The subject of the mild winter came up last weekend. With family patriarchs around the table I suppose it was inevitable.
My time and event continuum is tenuous; I’ll take most anyone’s assertion of a date and a fact as gospel. My brother Walt said, apropos summer leapfrogging spring this year, winter was so mild twenty nine years ago he rode his motor cycle to work every day but one, when it snowed.
How did he remember that? Well, the next year he was transferred to another city for his job. Oh. Jan backed that up by saying Yes, that was the year mom broke her shoulder. Mom said “Let’s go home, Dutch,” to the Doberman, who immediately took her down Walt’s steps and through Walt’s motorcycle to get home. And Walt’s motorcycle was on the sidewalk in December because he was still riding it to work.
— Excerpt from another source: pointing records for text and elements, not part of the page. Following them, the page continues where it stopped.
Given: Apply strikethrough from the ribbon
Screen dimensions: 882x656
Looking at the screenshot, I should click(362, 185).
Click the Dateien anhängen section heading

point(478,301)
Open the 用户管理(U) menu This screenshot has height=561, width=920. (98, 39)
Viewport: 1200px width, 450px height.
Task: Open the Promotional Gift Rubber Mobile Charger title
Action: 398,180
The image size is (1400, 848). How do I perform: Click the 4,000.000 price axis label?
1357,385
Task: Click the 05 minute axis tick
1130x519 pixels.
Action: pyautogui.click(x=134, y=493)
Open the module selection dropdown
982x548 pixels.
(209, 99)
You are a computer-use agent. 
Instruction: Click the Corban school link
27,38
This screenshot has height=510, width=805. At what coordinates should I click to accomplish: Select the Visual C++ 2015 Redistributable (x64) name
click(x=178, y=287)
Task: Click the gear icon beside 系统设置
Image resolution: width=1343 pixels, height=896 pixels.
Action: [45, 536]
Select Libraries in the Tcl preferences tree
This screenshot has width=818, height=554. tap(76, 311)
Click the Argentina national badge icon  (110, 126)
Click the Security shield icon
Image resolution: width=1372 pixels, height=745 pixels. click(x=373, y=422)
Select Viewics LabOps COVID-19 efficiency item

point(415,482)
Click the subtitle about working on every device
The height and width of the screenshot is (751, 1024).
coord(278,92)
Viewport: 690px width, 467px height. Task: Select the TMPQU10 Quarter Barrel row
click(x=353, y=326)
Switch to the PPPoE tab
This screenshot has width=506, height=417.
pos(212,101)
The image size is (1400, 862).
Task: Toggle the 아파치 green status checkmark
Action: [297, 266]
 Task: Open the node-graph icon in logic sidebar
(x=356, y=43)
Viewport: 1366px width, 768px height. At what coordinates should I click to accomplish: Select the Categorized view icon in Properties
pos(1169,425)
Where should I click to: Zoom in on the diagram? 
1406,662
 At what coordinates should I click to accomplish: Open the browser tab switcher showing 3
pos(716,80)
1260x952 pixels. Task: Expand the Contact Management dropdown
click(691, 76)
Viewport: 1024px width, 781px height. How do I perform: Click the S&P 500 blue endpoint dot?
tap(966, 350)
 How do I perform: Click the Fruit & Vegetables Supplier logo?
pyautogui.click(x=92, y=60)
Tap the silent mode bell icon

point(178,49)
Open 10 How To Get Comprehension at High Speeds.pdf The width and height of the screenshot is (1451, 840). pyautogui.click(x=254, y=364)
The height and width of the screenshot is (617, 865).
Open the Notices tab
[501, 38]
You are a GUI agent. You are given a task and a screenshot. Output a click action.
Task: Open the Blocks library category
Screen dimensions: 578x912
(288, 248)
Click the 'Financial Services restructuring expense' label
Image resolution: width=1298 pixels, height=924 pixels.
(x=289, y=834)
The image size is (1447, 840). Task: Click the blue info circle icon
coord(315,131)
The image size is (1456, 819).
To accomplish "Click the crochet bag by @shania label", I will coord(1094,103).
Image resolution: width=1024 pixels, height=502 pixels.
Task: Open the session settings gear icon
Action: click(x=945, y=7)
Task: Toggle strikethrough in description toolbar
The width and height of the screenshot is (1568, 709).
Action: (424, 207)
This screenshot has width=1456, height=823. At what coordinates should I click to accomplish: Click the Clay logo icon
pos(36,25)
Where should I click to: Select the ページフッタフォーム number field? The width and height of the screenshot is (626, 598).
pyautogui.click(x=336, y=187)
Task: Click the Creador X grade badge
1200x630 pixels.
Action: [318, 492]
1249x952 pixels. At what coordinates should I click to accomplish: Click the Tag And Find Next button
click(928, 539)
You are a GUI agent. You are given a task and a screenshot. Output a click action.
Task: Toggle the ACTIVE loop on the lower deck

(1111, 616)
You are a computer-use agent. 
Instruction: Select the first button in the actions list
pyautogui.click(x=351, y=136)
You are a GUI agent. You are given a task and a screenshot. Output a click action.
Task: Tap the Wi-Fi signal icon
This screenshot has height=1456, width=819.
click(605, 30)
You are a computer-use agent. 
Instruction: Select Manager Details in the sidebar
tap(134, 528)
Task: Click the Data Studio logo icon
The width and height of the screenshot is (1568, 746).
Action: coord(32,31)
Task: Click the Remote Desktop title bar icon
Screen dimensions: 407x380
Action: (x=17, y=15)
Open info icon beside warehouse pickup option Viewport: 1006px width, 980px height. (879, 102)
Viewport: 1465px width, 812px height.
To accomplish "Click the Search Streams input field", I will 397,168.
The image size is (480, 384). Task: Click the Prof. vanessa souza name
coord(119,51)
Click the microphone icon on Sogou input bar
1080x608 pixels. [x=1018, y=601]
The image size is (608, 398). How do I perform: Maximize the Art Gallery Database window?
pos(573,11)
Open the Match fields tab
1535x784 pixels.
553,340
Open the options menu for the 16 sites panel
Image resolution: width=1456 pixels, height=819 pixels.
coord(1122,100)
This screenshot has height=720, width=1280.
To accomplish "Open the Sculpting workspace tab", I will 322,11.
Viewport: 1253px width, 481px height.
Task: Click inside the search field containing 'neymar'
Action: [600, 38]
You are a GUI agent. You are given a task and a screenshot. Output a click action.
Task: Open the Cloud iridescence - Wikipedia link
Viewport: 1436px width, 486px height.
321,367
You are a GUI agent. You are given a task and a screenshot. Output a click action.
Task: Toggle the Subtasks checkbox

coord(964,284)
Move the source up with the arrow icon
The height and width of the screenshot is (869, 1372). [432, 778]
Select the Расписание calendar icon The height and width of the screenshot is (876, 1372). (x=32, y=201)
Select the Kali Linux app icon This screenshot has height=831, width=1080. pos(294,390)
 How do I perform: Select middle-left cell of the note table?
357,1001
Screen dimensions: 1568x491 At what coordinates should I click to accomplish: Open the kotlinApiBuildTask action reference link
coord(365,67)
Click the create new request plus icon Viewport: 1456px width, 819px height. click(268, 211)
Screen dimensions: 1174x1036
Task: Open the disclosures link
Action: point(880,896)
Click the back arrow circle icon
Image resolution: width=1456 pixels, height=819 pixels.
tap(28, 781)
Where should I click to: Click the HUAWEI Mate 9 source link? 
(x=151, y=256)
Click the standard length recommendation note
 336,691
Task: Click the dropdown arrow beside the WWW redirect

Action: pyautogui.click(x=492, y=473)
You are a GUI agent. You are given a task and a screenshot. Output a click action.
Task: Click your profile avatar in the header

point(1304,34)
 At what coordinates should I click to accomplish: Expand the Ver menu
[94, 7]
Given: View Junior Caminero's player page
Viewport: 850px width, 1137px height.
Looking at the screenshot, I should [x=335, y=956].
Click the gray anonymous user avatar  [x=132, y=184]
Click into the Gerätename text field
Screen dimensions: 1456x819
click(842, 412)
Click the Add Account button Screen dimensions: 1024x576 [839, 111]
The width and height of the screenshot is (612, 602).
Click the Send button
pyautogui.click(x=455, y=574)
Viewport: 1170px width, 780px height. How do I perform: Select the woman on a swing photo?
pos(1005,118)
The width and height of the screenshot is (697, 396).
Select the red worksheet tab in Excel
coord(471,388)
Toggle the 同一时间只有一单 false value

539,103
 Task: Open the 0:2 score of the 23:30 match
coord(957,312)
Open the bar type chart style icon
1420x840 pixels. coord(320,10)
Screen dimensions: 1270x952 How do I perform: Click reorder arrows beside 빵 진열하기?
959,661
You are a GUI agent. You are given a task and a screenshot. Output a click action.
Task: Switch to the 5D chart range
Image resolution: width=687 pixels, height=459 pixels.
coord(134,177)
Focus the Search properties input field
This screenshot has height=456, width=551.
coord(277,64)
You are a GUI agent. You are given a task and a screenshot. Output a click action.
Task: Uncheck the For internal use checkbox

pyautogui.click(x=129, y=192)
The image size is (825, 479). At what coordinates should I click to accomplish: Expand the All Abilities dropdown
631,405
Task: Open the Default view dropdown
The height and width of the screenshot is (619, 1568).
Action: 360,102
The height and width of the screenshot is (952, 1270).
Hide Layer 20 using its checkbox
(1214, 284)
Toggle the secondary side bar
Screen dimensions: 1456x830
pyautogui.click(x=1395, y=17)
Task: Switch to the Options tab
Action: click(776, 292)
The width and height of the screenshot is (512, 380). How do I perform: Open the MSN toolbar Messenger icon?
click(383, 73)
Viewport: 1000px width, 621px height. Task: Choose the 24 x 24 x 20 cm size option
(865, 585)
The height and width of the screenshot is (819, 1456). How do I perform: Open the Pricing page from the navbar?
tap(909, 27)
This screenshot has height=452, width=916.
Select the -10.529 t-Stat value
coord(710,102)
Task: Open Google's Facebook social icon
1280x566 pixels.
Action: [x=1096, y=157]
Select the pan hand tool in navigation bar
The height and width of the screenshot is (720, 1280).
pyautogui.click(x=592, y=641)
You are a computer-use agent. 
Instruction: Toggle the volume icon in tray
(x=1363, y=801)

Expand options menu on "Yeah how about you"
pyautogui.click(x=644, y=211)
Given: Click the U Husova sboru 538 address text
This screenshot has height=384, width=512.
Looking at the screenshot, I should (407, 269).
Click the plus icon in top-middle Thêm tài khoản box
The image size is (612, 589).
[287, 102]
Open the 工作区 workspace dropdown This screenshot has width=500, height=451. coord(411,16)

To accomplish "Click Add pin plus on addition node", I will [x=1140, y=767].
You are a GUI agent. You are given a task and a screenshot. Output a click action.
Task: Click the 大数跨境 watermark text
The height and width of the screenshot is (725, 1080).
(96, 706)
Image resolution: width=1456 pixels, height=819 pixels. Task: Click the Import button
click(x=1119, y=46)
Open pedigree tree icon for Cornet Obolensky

I wondered if I could find out anything about that winter and asked my friend, Mr. Google. He immediately sent me to a 1984 Ohio Journal of Science article devoted to the winter of 1982-83 in Ohio. The winter was among the mildest of the 20th century, warm and rainy, record high temperatures set, due to the jet stream coming from the west and south west for the season, and warmed by El Nino.
Another proven fact and it happened just twenty nine years ago. I can remember mom calling some winter we all lived here an “open” winter. It didn’t mean much to me at the time except to realize she meant it was mild. I’m sure I won’t be lucky enough to turn up another Ohio Journal of Science citing some winter between 1988 and 1997 as mild, so we’ll take her word for it.
The term open winter may come from sea faring times, when the water was open, or ice free. On the first day of spring here in Northeastern Ohio, our magnolia is open. Completely unheard of.
I read in the morning paper that the seasonal ice cream stands are opening early. Now that’s worth a look.